Dalam proses perhitungannya, Einstein sempat menyimpulkan bahwa gelombang gravitasi tidak nyata. Hal itu disebabkan oleh munculnya nilai singularitas yang tidak masuk akal dalam persamaan mereka. Karena keyakinan tersebut, ia sempat mengirimkan naskah yang menyatakan ketidakmungkinan eksistensi gelombang gravitasi ke jurnal Physical Review.
Kondisi memanas ketika peninjau anonim dalam proses peer-review jurnal tersebut menemukan kesalahan fatal dalam perhitungan Einstein. Sang fisikawan sempat bereaksi keras terhadap kritik tersebut. Namun, terbukti bahwa kesalahan itu hanyalah masalah penggunaan sistem koordinat yang kurang tepat, serupa dengan ilusi optik pada garis bujur di kutub bumi.
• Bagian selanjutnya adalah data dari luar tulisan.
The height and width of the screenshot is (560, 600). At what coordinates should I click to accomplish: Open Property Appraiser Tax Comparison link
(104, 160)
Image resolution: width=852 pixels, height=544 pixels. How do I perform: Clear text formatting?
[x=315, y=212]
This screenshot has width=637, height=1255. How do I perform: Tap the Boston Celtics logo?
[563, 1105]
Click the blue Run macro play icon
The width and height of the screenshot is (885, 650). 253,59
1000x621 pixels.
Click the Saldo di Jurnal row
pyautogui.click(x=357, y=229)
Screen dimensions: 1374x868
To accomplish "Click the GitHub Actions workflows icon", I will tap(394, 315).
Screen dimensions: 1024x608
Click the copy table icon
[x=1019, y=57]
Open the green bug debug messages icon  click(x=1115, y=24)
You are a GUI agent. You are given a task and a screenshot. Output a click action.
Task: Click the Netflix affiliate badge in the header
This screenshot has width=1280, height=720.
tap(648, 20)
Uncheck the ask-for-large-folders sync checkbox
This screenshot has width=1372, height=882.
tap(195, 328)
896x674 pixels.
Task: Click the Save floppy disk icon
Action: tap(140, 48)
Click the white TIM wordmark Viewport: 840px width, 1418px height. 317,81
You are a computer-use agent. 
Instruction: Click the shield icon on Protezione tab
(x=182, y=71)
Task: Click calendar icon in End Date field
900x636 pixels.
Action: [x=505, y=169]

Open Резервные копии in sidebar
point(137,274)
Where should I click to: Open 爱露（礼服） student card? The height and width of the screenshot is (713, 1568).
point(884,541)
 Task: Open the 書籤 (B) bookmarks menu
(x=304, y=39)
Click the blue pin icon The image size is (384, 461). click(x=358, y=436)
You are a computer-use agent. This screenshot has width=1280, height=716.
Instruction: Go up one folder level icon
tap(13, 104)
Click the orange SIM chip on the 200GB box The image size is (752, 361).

Setelah asistennya menjelaskan letak kekeliruan tersebut, Einstein akhirnya menyadari bahwa gelombang gravitasi—yang kini menjadi pilar penting dalam astrofisika modern—memang benar adanya. Kisah ini menjadi pengingat berharga bahwa bahkan sosok genius sekalipun tetap memerlukan proses validasi dan keterbukaan pikiran dalam mengejar kebenaran ilmiah.